Steps to Take if Someone has been Drugged with GHB
If the symptoms of GHB intoxication are identified and it’s clear that the victim did not willingly take the drug, it’s important to act right away. Take the following steps to get the drugged person out of danger:
Step 1: Get any drinks or other intoxicants away from them.
Step 2: Alert trusted individuals about the situation.
Step 3: Remove the victim from the situation, whether it’s a bar, party, or nightclub.
Step 4: Monitor the victim’s state of consciousness and breathing. If breathing stops or the victim loses consciousness, call emergency services.
Step 5: Take the victim to an emergency room or urgent care center. There is always a risk of overdose when someone has been drugged against their will.
Step 6: Stay with the victim the entire time. Their behavior may be unpredictable and the perpetrator could still be after them. It could even be an acquaintance or friend who drugged the victim.
Step 7: Follow doctors’ instructions upon taking the victim home.
Step 8: Make sure the victim’s home is secure and that the person feels safe.

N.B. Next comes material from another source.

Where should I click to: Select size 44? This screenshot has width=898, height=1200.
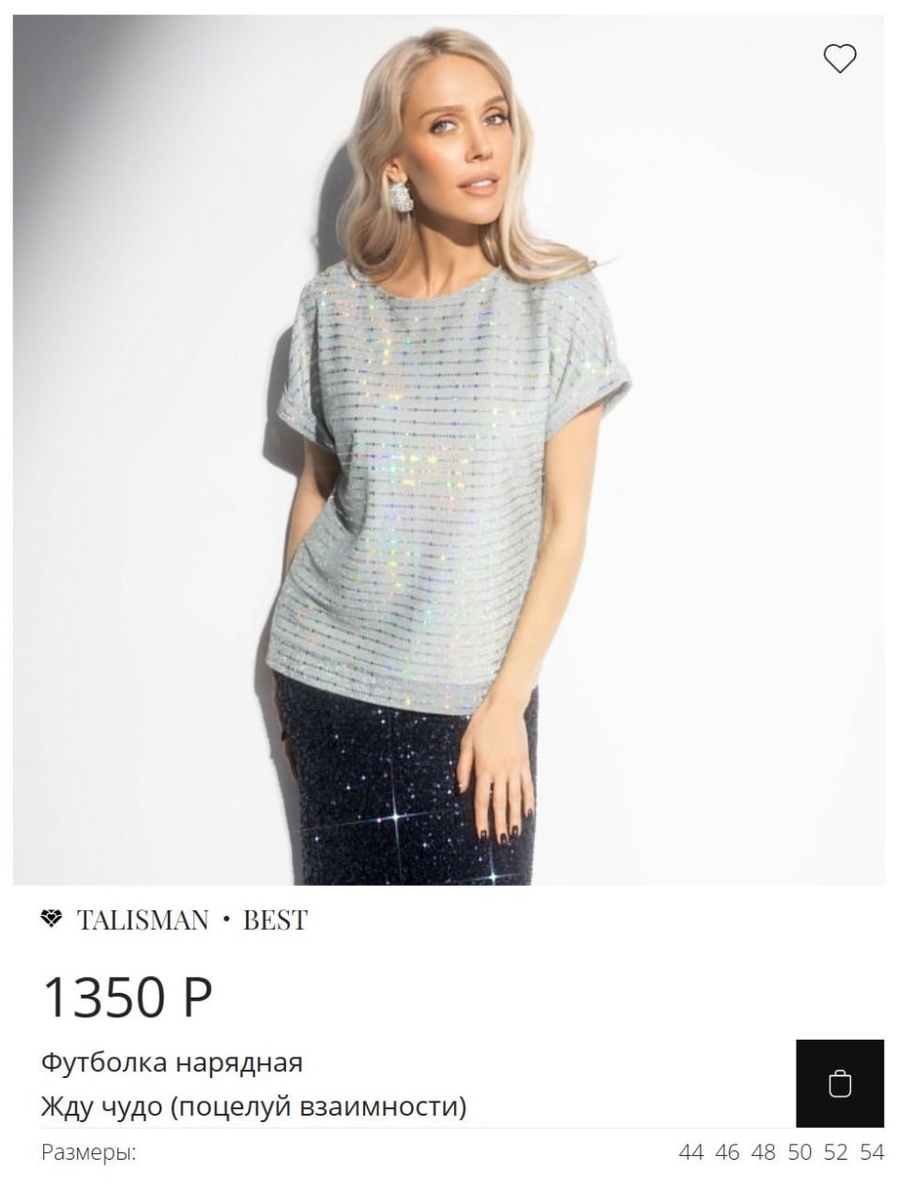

You likely want to report the incident to the police once the victim is safe. It can be very difficult to determine who drugged the victim, but if you were in a public place like a bar or restaurant, there may be video footage of the illegal act that police can access.
Serious Health Effects of GHB
Low doses of GHB induce effects similar to those of alcohol intoxication: relaxation, stumbling, slurred speech, euphoria, confusion, low inhibitions, and poor decision-making abilities. While these symptoms can be dangerous on their own, higher doses of GHB can cause much more serious problems. At larger doses, especially like those seen on the club scene, GHB can cause dangerous effects. Some of these include:
- Nausea, vomiting, and stomach problems.
- Dehydration from excessive sweating.
- Short-term amnesia.
- Uncontrollable shaking.
- Injury from loss of coordination.
- Hypothermia, or low body temperature.
- Bradycardia, or slow heart rate.
- Respiratory depression, leading to lack of oxygen in the body.
- Suppression of the gag reflex, leading to choking on vomit.
Since too much GHB can also cause overdose, long-term brain or organ damage can also be caused by GHB. Death can occur in certain instances.
Can you Overdose on GHB?
Yes, it is possible to overdose on GHB. The drug has been linked to several deaths around the world since 1990. While mixing GHB with other drugs increases the risk of overdose, simply taking too much GHB can cause an overdose. GHB overdose symptoms include:
- Falling unconscious.
- Incoherent if conscious.
- Extreme sweating.
- Irregular or shallow breathing.
- Loss of physical coordination, including inability to stand.
- Involuntary muscle contractions, shaking, twitching, or tremors.
What Drugs Interact with GHB?
Because GHB is a potent drug, especially when ingested for nonmedical reasons, it interacts with many substances, both illicit and legal. Here are some of the substances that interact negatively with GHB:
- Alcohol: Alcohol increases sleepiness and drowsiness to dangerous levels when combined with GHB.
- Amphetamines: These drugs speed up nervous system reactions while GHB slows them down. Dangerous side effects can occur when mixing stimulants and depressants.
- Narcotics: Mixing CNS depressants increases the risk of overdose and death.
- Haloperidol: The antipsychotic medication should not be mixed with GHB, as both drugs affect the brain and sensory perceptions.
- Other antipsychotic, anti-anxiety, or antidepressant medications: Anything that affects mood or sensory perception should not be mixed with recreational drugs like GHB.
- Sedative medications, including muscle relaxers: These drugs can combine with GHB to increase drowsiness to the point where the person does not wake up.